■ Given data:
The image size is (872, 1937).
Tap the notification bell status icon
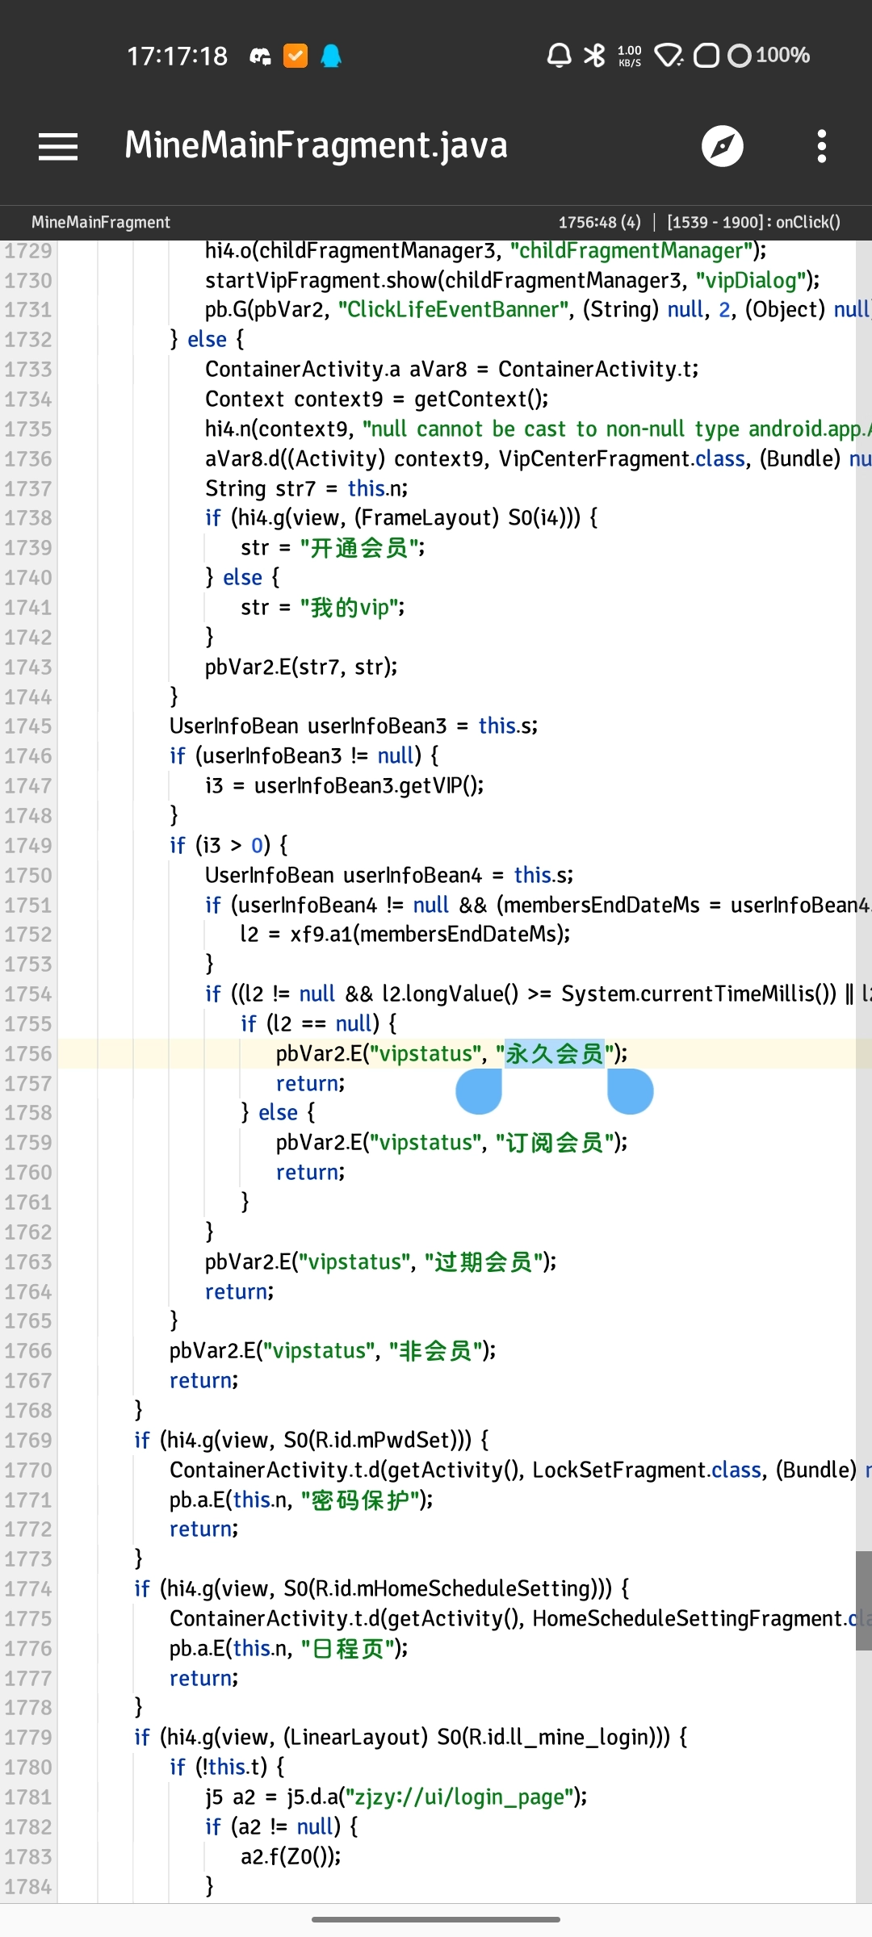coord(559,56)
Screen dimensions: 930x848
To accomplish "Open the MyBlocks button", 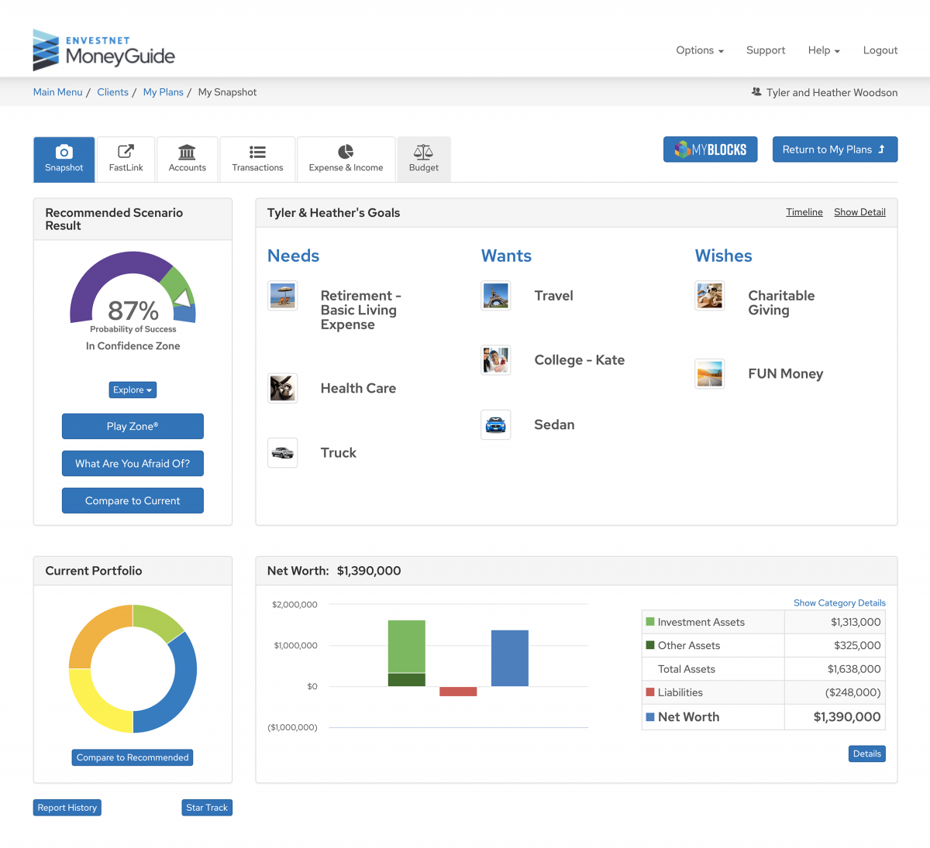I will tap(710, 149).
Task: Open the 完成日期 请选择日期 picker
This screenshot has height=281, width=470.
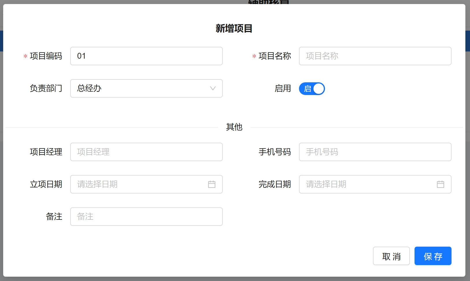Action: (367, 184)
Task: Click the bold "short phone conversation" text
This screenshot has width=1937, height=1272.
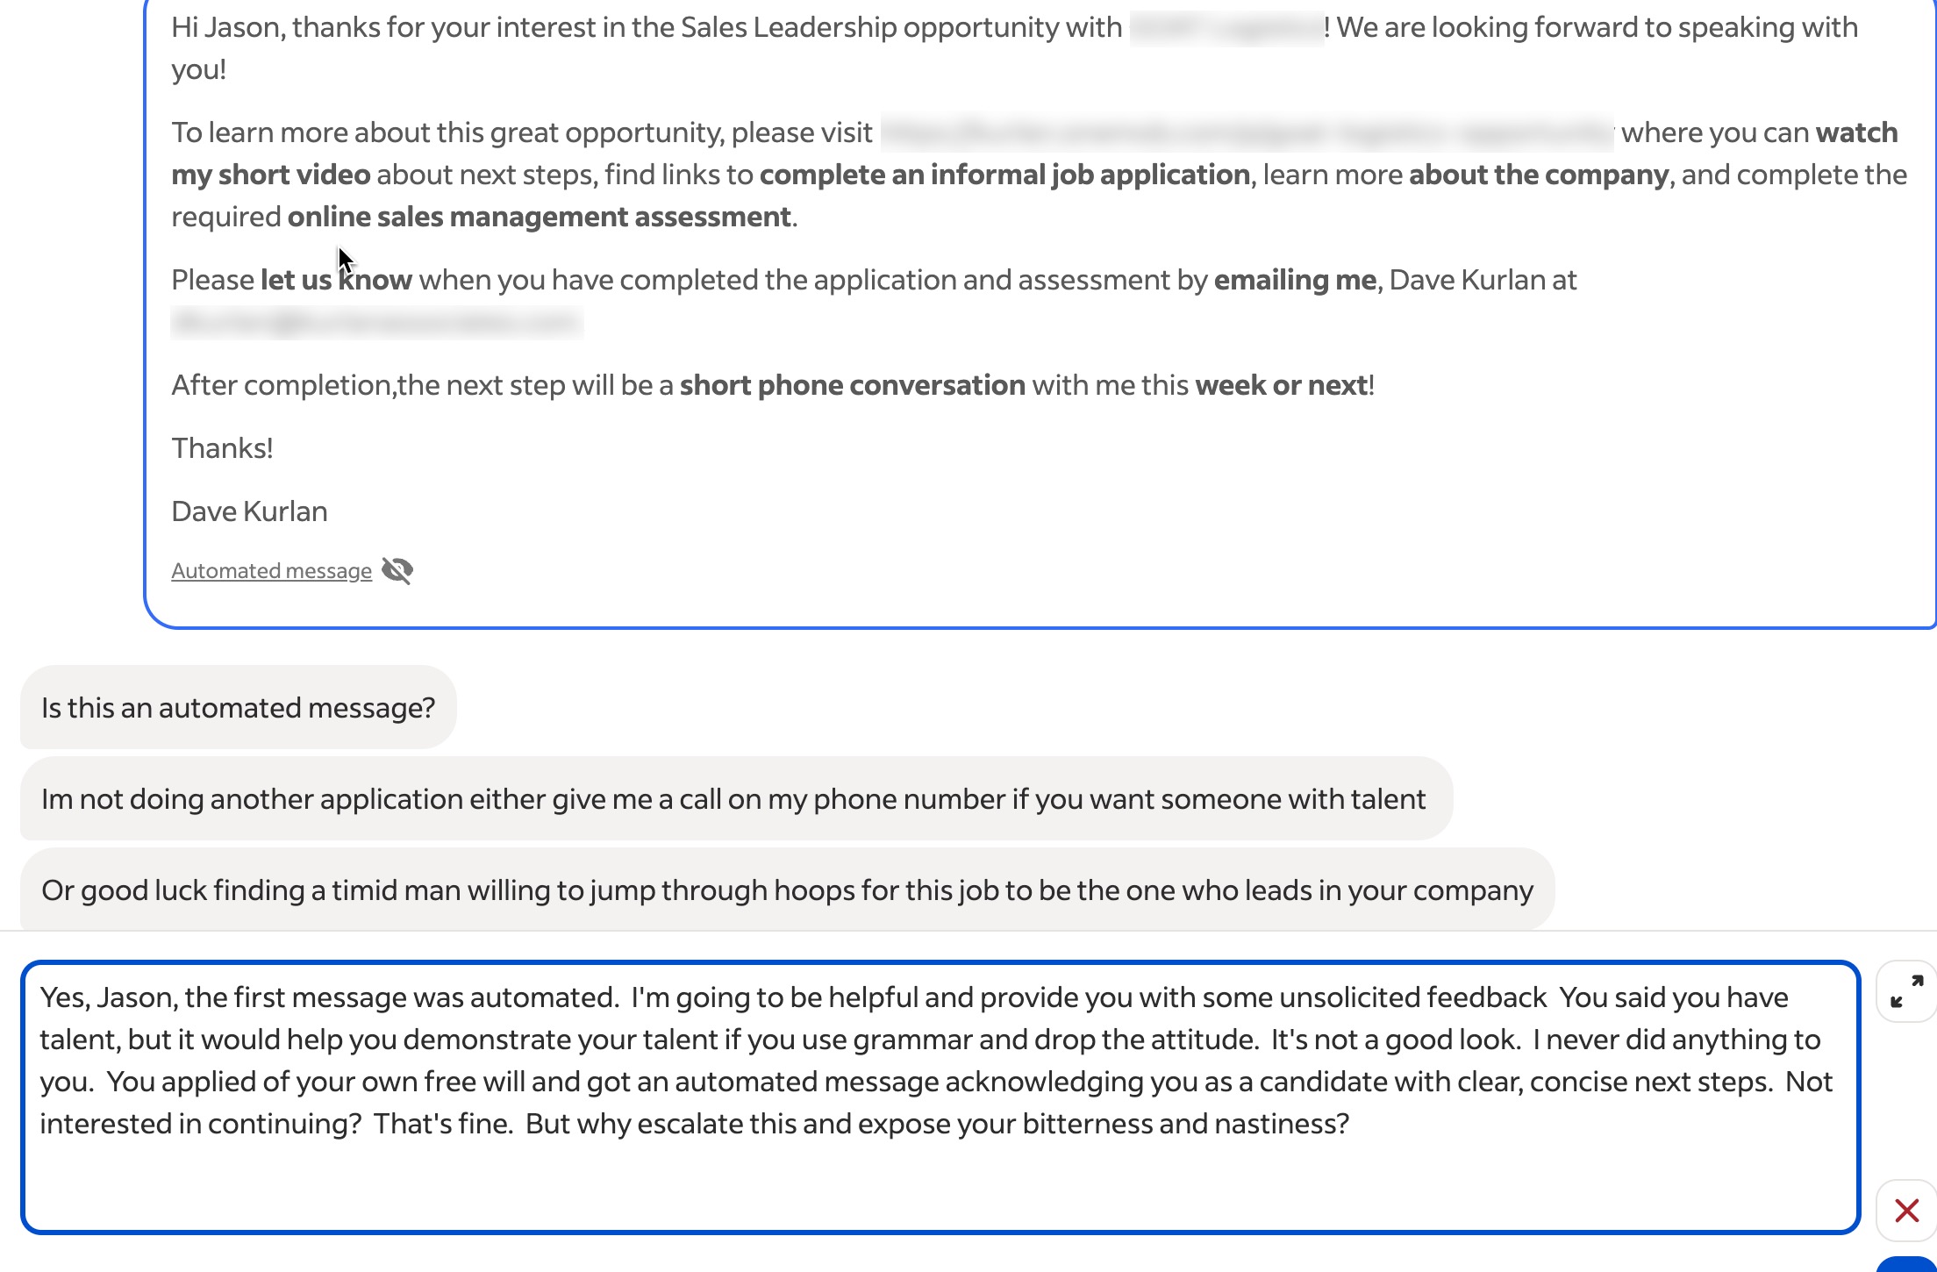Action: point(852,385)

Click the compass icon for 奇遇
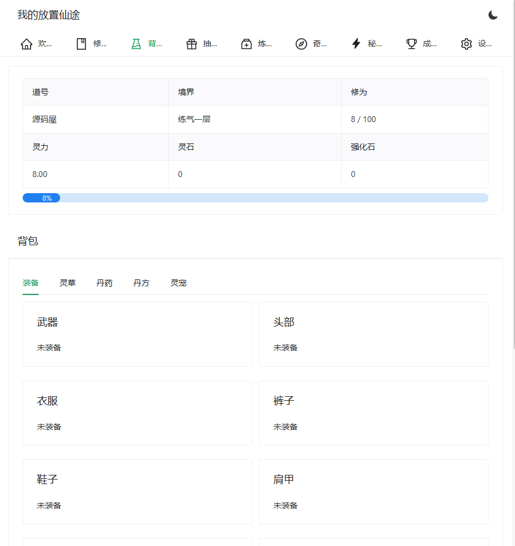point(301,43)
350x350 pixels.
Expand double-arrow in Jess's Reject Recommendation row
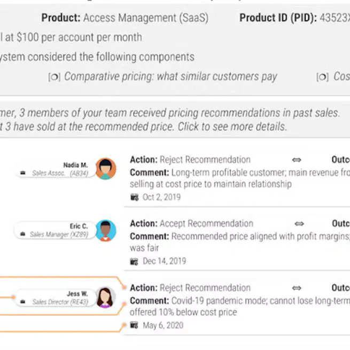tap(297, 288)
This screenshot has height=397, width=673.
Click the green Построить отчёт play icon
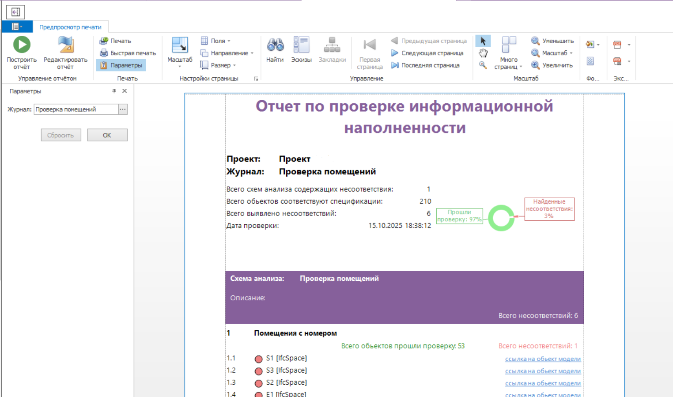[x=22, y=45]
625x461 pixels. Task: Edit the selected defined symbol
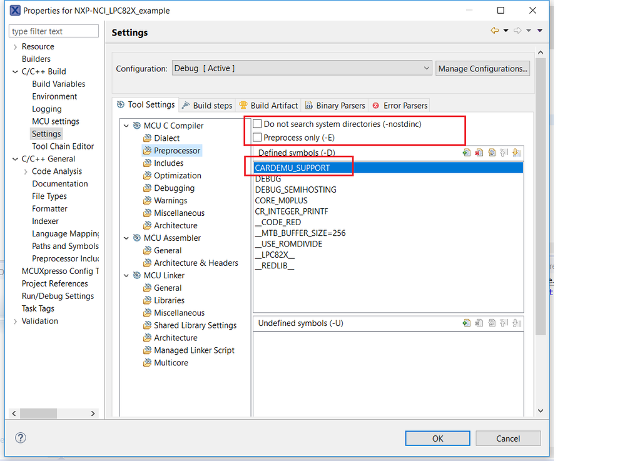(492, 152)
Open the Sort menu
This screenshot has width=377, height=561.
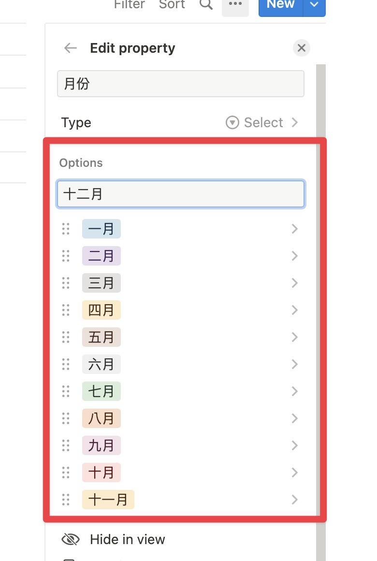[x=172, y=4]
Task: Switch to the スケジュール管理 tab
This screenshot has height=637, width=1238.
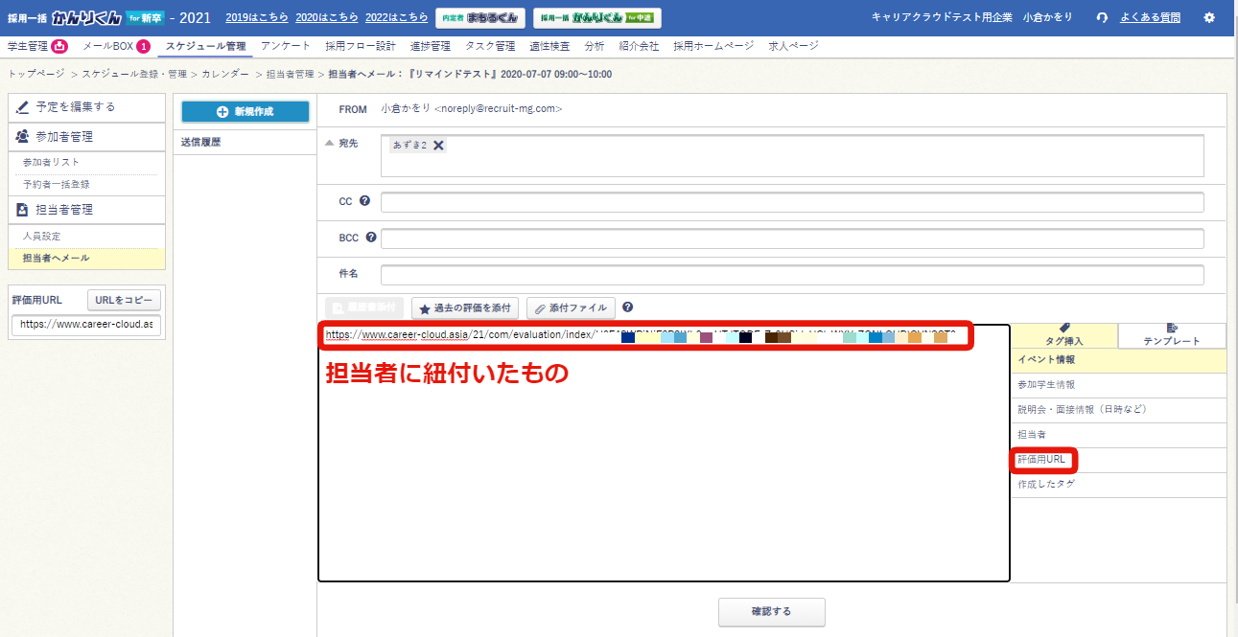Action: (205, 44)
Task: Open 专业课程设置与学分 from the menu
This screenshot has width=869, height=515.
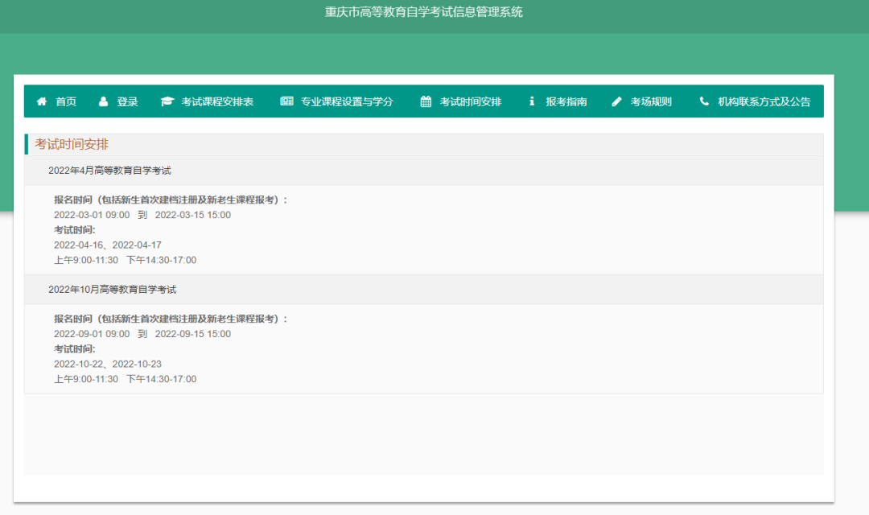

■ Directions:
Which lines fall between the one containing "Click the green Построить отчёт play icon" and the last line of the listing, both included? Give them again exactly, without the pictures.

■ Exercise solution:
Click the green Построить отчёт play icon
[x=22, y=45]
625x461 pixels. Task: Edit the selected defined symbol
(492, 152)
Open the Sort menu
This screenshot has width=377, height=561.
[x=172, y=4]
Task: Switch to the スケジュール管理 tab
This screenshot has height=637, width=1238.
Action: (205, 44)
Task: Open 专业课程设置与学分 from the menu
This screenshot has width=869, height=515.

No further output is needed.